Paul Samuelson, primer Premio Nobel de Economía, publicó en 1948 su icónico libro “Economía, un análisis introductorio”, texto que, en sus diversas ediciones, nos sirvió a mi como a casi todos mis colegas, para dar nuestros primeros pasos en las exploraciones de esa ciencia maravillosa. Por ello, cuando alguien viene en busca de consejo sobre un manual que explique con claridad y rigor los fundamentos económicos, nunca dudo en recomendar a Samuelson.
Uno de los ejemplos inolvidables del libro, es el famoso dilema de los cañones y la mantequilla. Samuelson lo usó para explicar un concepto crucial si se quiere entender la economía: del costo de oportunidad. Los seres humanos vivimos ante la constante presión de decidir qué hacer en un entorno de necesidades y deseos infinitos contando con recursos limitados.

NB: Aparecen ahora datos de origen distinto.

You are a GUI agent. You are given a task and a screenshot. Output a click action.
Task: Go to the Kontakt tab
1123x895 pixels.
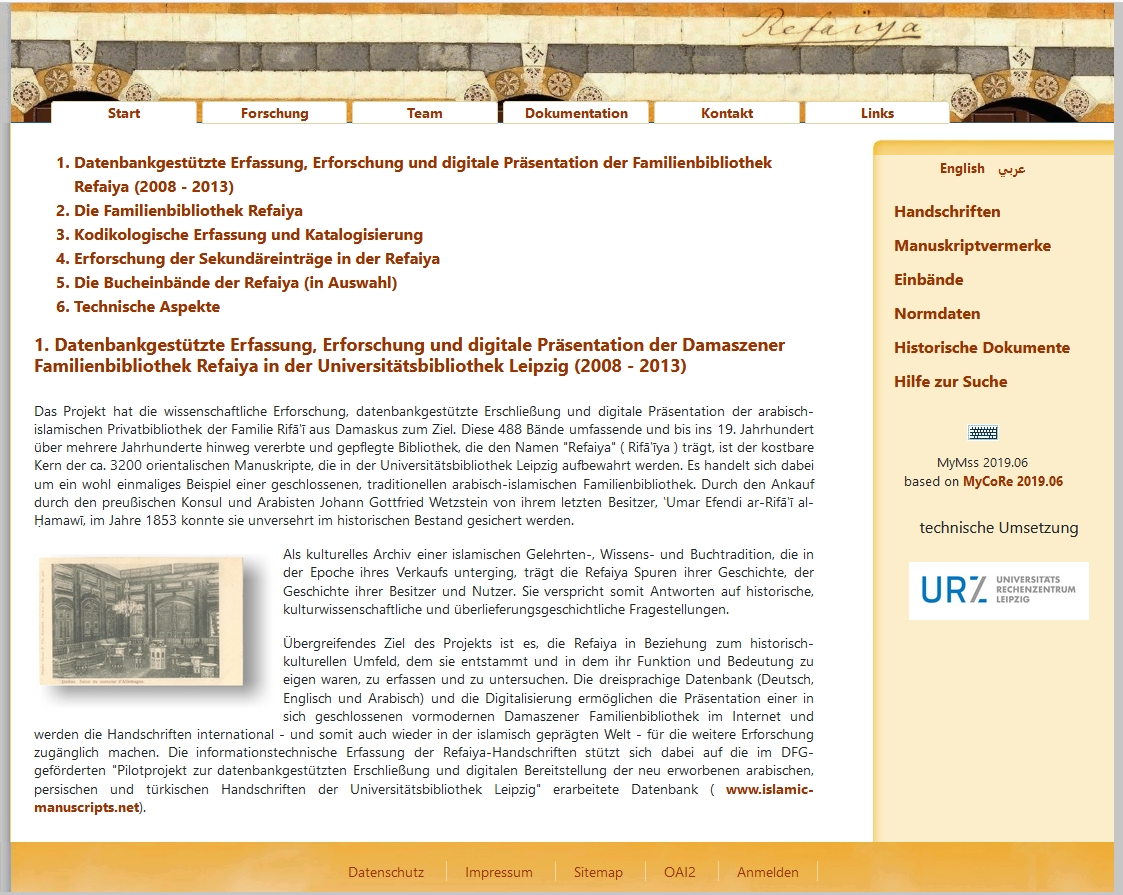pos(727,113)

Los dos bienes usados en el ejemplo no son casuales; representan de forma arquetípica, una de las disyuntivas más grandes que ha enfrentado la humanidad a lo largo de la historia. ¿A qué dedicamos nuestros esfuerzos sociales, a producir alimentos o a defendernos de amenazas externas o interiores?
La ilustración es además tan oportuna y clara que, aun sin proponérselo, Samuelson nos da un buen instrumento para explicar la problemática en la que estamos compelidos desde hace ya casi un año: Confinarnos para protegernos de la amenaza pandémica o salir a trabajar y buscar el alimento, bajo la constante incertidumbre de un posible contagio que, no solo nos afecte en lo particular, sino que lastre la vida de personas cercanas a nosotros.
Pero en lo que va de esta crisis COVID, no recuerdo haber percibido el debate con mayor acaloramiento que en estos días. Cómo en esta guerra no disponemos de armas adecuadas: no tenemos la vacuna que ya tienen los vecinos, nuestro sistema médico parece más precario e indefenso que en 2020 y, por si fuera poco, la gente perdió el miedo inicial, ralentizaron las medidas de higiene, parecen haber entrado en catatonia luego de las fiestas de fin de año.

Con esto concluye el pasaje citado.